##### Texto para revisar #####
Tener mascotas en tu vida es francamente fantástico. Por casa, de una forma u otra, siempre hemos tenido algún animal que, bien mirado, es menos animal que nosotros.
Una mascota en formato perro o gato, incluso pajarito o hámster, para las casas pequeñas o pisos de ciudad y para los más suertudos, esos que tienen casas de campo con terreno, caballos, mas perros y gatos, o también serpientes (éstas no tienen pelo, por cierto). Criaturas agradecidas, que siempre están ahí, esperando o reptando.
Con las serpientes tengo mis dudas, pero hay gente que las tienen como mascotas. Se les debe un respeto.
Tengo dos gatos. Nene y nena. Los tres eunucos. El nene heredado de una separación y la nena, recomendada por prescripción médica.
Mi casa es el lugar ideal para criar pelos. Pelos hay en todas partes de la casa y eso que la limpieza es un deporte que practico bastante a menudo. Y te lo digo con pelos y señales. Señales, las que me dejan mis gatos cuando jugamos. No tienen medida de sus afiladas uñas y de vez en cuando me hacen un siete en la piel.
##### Datos proporcionados #####
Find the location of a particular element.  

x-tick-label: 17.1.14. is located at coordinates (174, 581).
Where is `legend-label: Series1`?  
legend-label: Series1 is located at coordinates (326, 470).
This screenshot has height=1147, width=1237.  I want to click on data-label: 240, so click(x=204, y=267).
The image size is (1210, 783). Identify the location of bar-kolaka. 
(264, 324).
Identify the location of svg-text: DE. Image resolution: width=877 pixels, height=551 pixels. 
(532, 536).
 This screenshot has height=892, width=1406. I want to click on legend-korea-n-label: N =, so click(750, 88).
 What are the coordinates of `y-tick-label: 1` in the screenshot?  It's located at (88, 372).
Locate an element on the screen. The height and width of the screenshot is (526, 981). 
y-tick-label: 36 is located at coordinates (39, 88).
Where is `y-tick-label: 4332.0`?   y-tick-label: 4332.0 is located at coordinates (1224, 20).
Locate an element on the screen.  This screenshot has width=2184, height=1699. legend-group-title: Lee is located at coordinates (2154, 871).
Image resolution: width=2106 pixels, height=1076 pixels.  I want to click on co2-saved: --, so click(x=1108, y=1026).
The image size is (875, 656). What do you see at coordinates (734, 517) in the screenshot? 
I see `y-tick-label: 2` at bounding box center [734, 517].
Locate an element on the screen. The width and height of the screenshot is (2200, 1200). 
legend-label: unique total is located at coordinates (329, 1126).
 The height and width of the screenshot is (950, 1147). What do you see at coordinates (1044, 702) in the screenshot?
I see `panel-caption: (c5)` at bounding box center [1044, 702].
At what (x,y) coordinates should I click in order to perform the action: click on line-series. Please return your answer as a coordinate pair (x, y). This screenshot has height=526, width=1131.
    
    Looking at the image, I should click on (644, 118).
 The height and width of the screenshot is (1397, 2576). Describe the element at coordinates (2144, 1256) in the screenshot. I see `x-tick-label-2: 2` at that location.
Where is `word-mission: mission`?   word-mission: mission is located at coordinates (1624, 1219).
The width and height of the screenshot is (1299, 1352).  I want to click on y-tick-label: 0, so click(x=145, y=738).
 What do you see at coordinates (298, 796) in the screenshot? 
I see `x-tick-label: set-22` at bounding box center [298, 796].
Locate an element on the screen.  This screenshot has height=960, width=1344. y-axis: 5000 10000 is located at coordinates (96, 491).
#####
Tarea A => Resume el párrafo del texto sobre mascotas que empieza con "Mi casa es el lugar ideal" en dos frases breves, sin perder sus datos principales.
Tarea B =>
Por favor, responde estas preguntas sobre el texto sobre mascotas:
(i) ¿Qué animal, según el texto, no tiene pelo?
(ii) ¿Cuántos gatos hay en la casa de quien escribe?
(iii) ¿Por qué razón llegó la nena a la casa?
Tarea C => Reproduce sin cambios del texto sobre mascotas todo lo que va desde "Tengo dos gatos." hasta "en la piel.".
Los registros no intervienen en nada de esto.

Respuesta A => Hay pelos por toda la casa, aunque la limpieza se practica bastante a menudo. Además, al jugar, los gatos no controlan sus afiladas uñas y a veces hacen un siete en la piel.

Respuesta B =>
(i) Las serpientes.
(ii) Dos.
(iii) Por prescripción médica: se la recomendaron.

Respuesta C =>
Tengo dos gatos. Nene y nena. Los tres eunucos. El nene heredado de una separación y la nena, recomendada por prescripción médica.
Mi casa es el lugar ideal para criar pelos. Pelos hay en todas partes de la casa y eso que la limpieza es un deporte que practico bastante a menudo. Y te lo digo con pelos y señales. Señales, las que me dejan mis gatos cuando jugamos. No tienen medida de sus afiladas uñas y de vez en cuando me hacen un siete en la piel.